WHAT YOU WILL DO -
Keep only the lines from the rows below that contain the string "dataset". Uppercase and lowercase count as different.

RECORDS FOR THIS EXERCISE -
◆ ◆ ◆ ◆

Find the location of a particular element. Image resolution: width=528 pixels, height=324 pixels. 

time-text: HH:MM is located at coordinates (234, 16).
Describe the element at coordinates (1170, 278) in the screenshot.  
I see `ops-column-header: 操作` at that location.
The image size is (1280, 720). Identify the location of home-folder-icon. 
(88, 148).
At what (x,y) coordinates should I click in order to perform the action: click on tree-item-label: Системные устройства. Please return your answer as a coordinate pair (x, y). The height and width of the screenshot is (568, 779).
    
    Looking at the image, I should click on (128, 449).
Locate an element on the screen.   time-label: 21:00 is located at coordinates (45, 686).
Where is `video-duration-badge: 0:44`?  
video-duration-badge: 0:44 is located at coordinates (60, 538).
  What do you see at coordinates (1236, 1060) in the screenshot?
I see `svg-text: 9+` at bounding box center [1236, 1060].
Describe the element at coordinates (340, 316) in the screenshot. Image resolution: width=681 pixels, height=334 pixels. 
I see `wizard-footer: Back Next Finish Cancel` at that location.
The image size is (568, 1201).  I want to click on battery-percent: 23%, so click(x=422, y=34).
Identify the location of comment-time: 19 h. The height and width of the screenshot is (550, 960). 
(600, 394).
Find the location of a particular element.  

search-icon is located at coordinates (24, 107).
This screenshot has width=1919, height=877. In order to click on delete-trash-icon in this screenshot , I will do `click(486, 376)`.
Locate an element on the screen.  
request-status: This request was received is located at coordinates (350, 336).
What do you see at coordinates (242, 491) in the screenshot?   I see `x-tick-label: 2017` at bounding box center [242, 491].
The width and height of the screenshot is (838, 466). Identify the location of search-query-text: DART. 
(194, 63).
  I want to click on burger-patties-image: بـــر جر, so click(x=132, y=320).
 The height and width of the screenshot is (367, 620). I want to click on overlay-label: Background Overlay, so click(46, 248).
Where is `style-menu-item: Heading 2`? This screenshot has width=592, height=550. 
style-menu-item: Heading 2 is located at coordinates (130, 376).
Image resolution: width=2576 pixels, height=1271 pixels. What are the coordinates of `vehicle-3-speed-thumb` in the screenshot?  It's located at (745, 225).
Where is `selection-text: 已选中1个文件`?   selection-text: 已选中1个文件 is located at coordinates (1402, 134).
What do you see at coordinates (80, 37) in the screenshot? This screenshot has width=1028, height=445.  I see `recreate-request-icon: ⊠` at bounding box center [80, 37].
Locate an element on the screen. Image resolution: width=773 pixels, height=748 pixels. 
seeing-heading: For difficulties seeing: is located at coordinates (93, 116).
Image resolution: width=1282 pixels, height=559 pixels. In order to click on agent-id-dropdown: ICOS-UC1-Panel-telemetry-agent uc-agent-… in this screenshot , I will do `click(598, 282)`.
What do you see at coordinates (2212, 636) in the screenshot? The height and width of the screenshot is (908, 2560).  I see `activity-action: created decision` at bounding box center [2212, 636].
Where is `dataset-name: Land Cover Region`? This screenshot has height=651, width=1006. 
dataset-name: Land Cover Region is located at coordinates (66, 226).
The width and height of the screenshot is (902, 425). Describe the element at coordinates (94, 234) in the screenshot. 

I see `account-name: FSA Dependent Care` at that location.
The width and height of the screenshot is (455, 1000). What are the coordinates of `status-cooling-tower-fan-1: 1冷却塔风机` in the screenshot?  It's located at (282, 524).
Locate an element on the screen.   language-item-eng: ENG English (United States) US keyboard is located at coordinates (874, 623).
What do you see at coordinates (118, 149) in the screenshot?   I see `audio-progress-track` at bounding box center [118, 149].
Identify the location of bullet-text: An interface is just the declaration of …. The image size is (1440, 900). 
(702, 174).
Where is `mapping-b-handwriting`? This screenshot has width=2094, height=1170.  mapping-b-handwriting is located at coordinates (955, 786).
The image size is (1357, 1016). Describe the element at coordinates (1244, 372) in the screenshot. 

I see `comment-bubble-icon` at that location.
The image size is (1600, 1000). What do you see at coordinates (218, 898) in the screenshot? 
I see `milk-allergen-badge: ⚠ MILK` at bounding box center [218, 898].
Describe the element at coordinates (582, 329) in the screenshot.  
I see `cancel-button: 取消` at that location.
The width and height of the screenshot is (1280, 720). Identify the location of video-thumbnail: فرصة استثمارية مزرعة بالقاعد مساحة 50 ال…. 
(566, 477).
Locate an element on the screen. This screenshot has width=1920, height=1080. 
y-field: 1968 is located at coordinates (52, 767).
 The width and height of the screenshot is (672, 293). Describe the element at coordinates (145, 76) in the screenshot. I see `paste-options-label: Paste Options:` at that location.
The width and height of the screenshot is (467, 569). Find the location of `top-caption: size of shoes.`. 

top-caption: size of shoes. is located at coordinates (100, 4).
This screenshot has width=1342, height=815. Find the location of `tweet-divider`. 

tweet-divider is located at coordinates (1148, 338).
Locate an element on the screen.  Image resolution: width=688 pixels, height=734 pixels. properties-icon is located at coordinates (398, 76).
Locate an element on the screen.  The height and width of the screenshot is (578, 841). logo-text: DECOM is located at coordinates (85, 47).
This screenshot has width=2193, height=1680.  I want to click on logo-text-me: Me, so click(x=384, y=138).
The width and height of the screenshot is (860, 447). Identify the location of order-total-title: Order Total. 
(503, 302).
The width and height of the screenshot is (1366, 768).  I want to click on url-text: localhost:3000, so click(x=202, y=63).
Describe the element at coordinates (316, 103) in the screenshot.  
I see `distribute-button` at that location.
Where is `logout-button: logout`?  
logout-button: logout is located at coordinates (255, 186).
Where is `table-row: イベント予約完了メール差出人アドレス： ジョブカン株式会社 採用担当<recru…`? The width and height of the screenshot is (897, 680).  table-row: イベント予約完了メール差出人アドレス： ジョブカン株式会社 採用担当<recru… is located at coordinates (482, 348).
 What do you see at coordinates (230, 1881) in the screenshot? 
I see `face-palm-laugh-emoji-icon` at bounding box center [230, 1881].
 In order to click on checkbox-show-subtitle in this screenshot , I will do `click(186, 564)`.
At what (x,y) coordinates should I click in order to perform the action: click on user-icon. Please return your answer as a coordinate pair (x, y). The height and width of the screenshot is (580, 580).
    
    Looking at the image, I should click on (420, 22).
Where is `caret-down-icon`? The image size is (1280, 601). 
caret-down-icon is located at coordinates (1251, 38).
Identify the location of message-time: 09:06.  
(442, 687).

◆ ◆ ◆ ◆

RESPONSE AREA -
Where is `dataset-name: Land Cover Region`? This screenshot has height=651, width=1006. 
dataset-name: Land Cover Region is located at coordinates (66, 226).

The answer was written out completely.